Write out each line of the records that has "agent" in it.
※
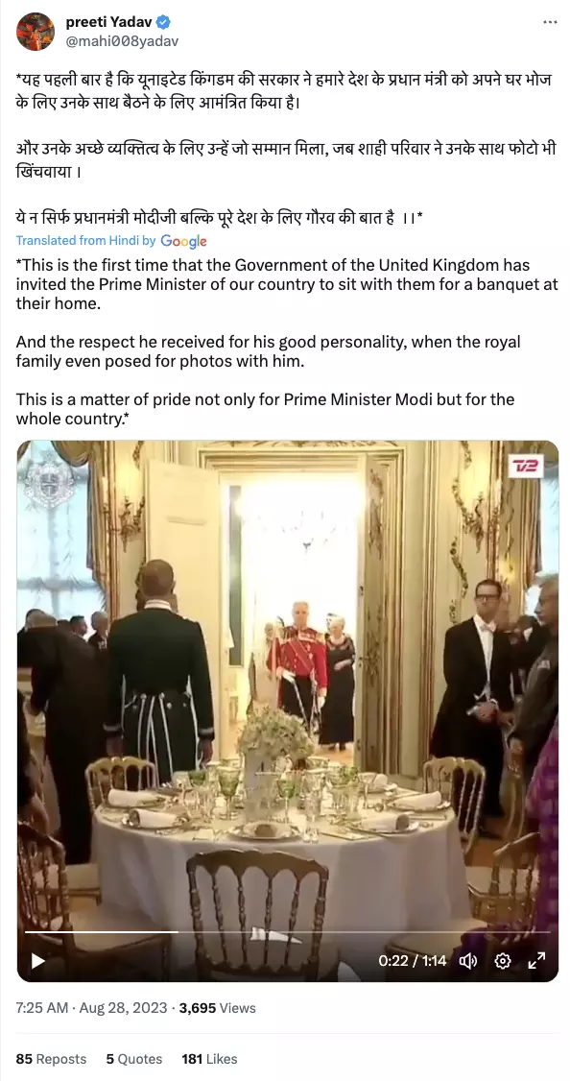Click the TV2 logo watermark
Image resolution: width=570 pixels, height=1081 pixels.
coord(527,467)
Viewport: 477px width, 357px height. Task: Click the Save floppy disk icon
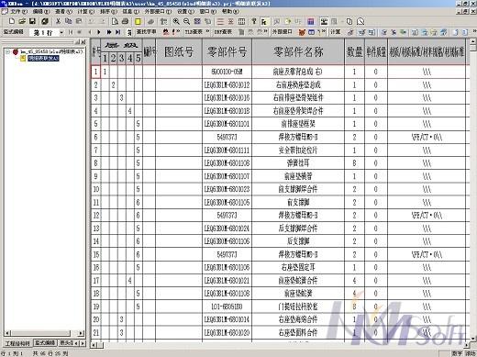tap(32, 21)
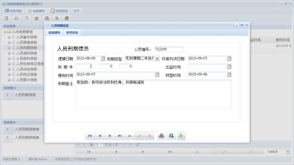Image resolution: width=294 pixels, height=165 pixels.
Task: Open print preview in the dialog toolbar
Action: pos(171,135)
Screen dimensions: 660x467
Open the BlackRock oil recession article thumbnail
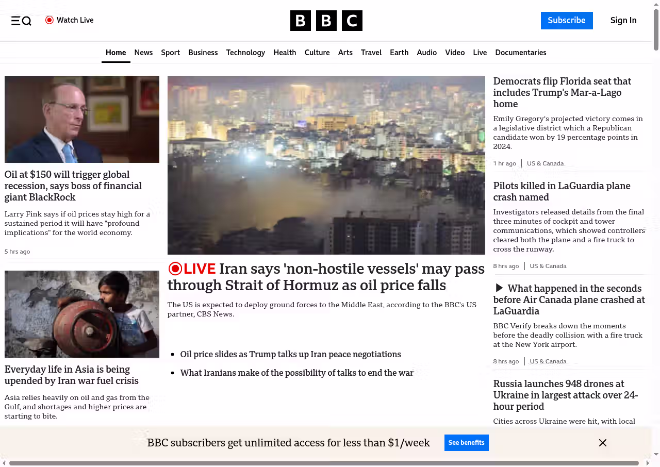point(82,119)
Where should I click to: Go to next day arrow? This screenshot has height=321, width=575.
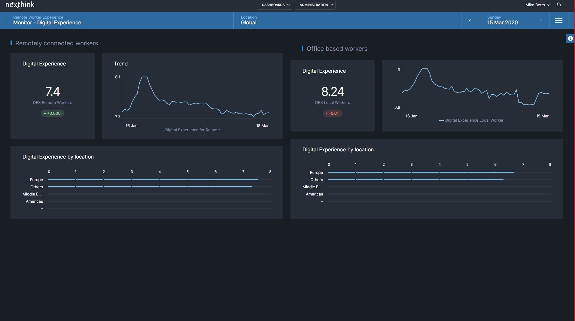(540, 20)
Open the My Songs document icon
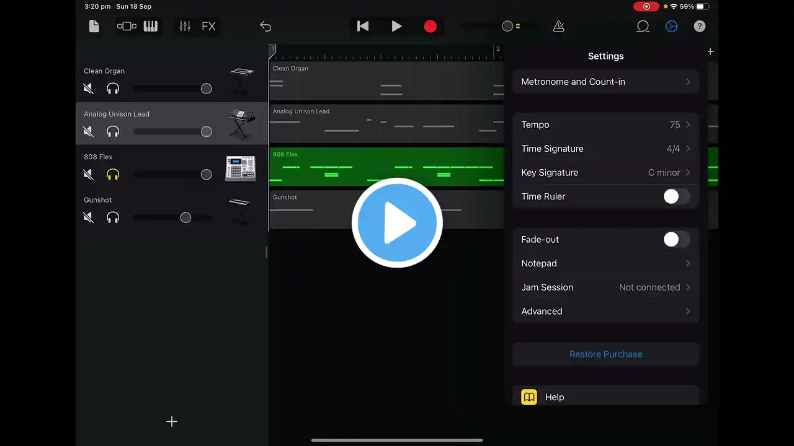The width and height of the screenshot is (794, 446). [94, 26]

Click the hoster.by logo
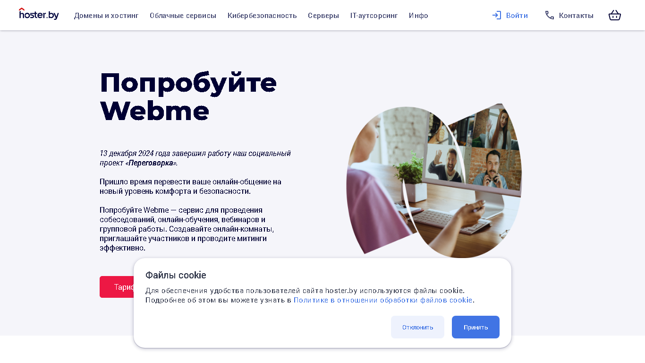pos(39,14)
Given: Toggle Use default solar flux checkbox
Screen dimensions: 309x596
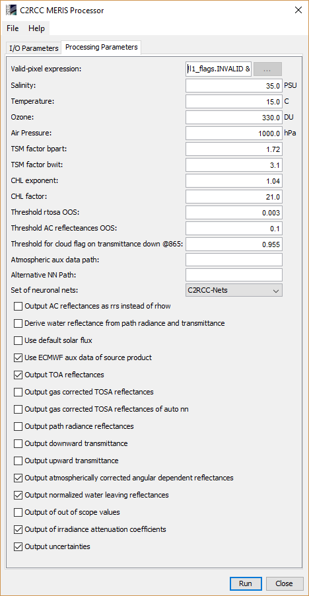Looking at the screenshot, I should [18, 340].
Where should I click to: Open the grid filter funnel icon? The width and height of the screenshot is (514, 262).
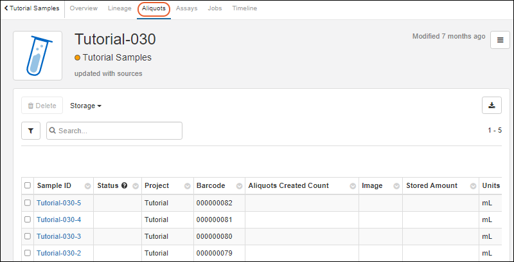(31, 131)
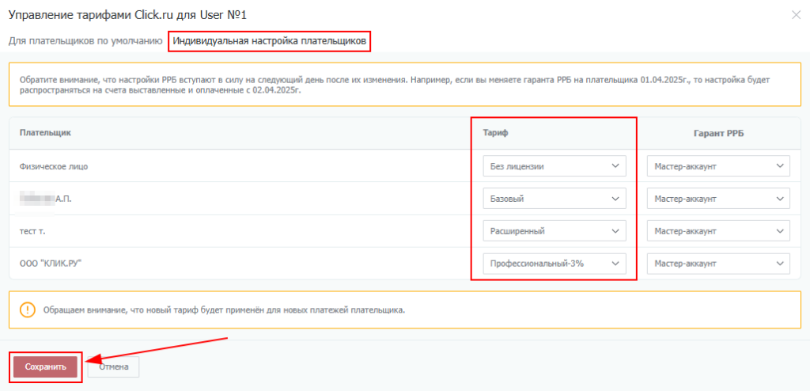Click the 'Тариф' column header
This screenshot has height=391, width=810.
[x=495, y=132]
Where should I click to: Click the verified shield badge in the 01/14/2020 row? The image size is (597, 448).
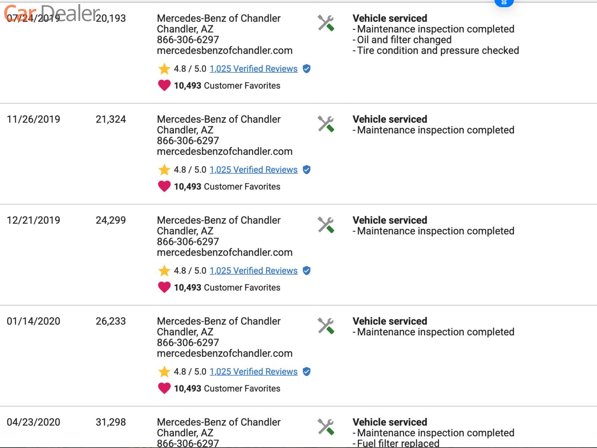(x=307, y=372)
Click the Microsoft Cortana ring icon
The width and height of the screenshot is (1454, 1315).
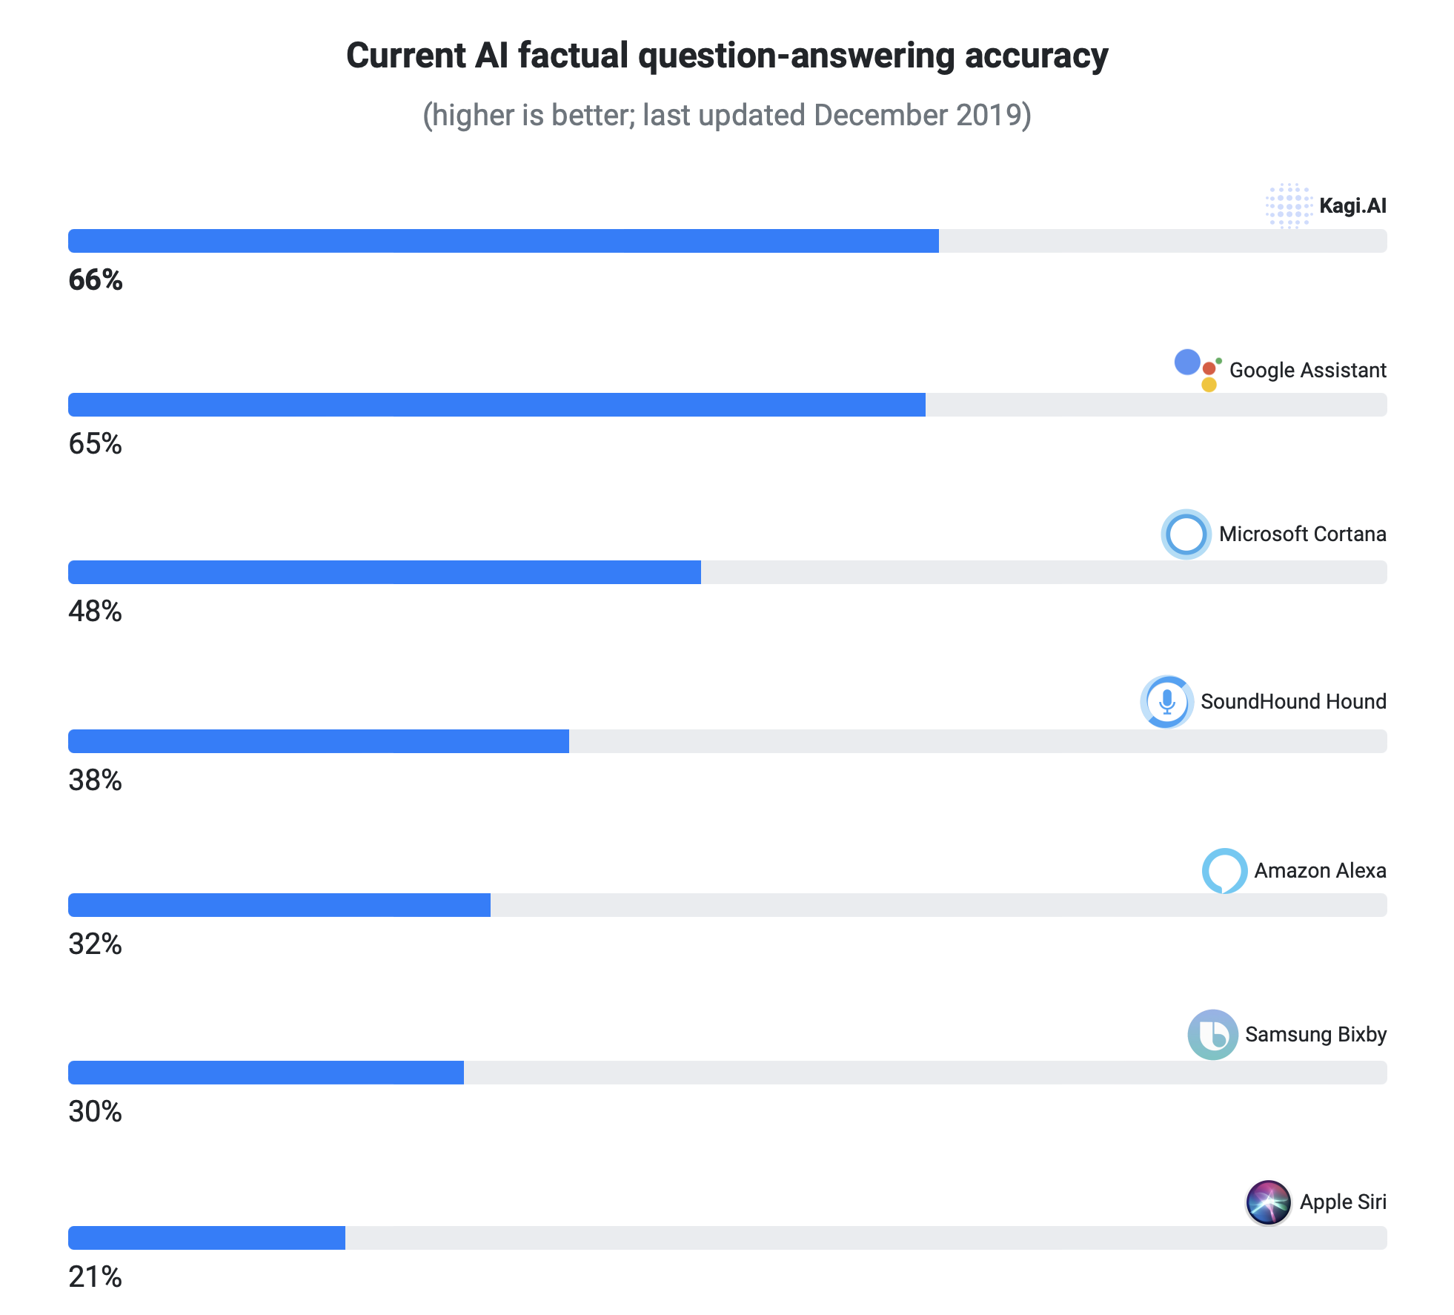[x=1186, y=534]
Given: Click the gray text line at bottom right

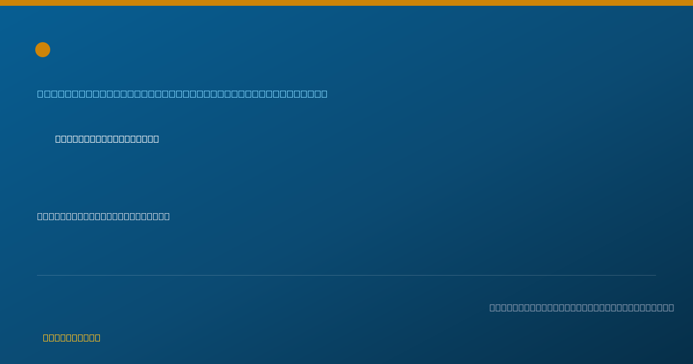Looking at the screenshot, I should point(582,307).
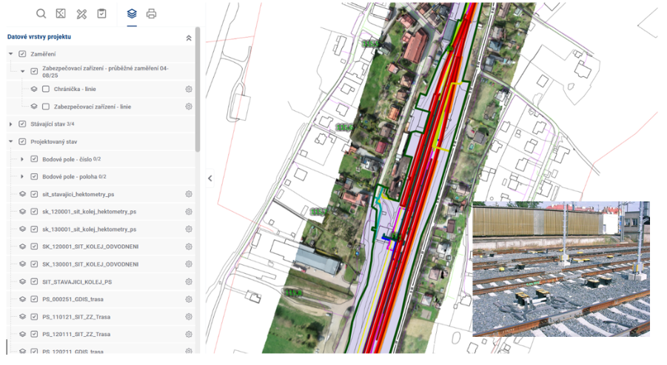
Task: Select the layers tab icon
Action: 132,13
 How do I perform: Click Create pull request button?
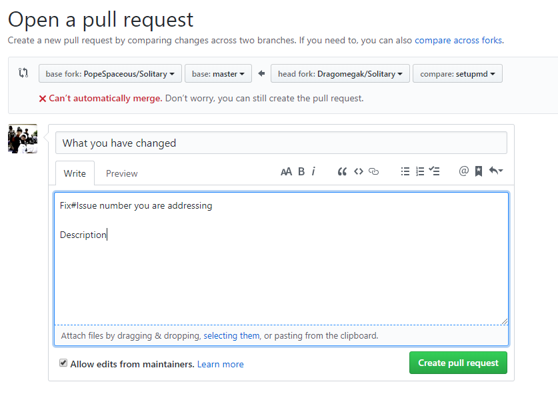tap(459, 363)
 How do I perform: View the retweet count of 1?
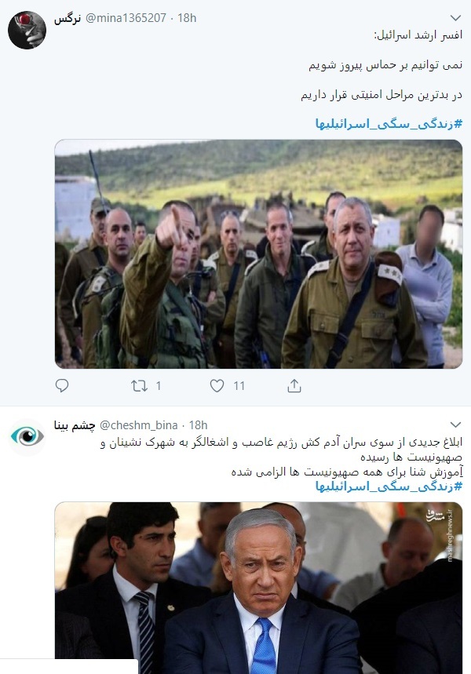(159, 386)
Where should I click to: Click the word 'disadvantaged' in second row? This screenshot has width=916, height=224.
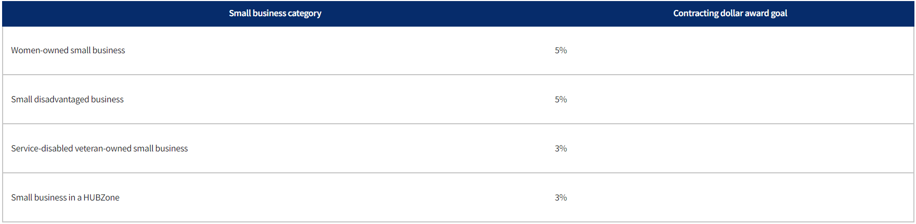coord(62,99)
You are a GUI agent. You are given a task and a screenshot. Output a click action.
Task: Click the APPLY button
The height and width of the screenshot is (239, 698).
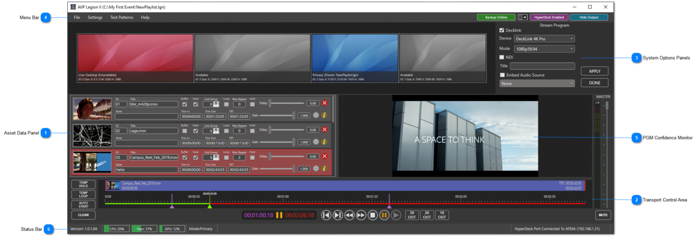tap(595, 72)
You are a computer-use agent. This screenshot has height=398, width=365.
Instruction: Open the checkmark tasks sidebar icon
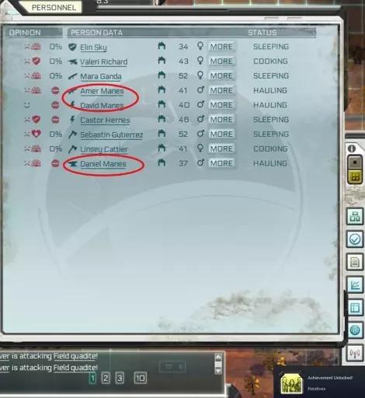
※
→ **Solution**
You are a GUI agent. You are given a task and a screenshot. Output a click action.
You are a computer-use agent. This screenshot has height=398, width=365.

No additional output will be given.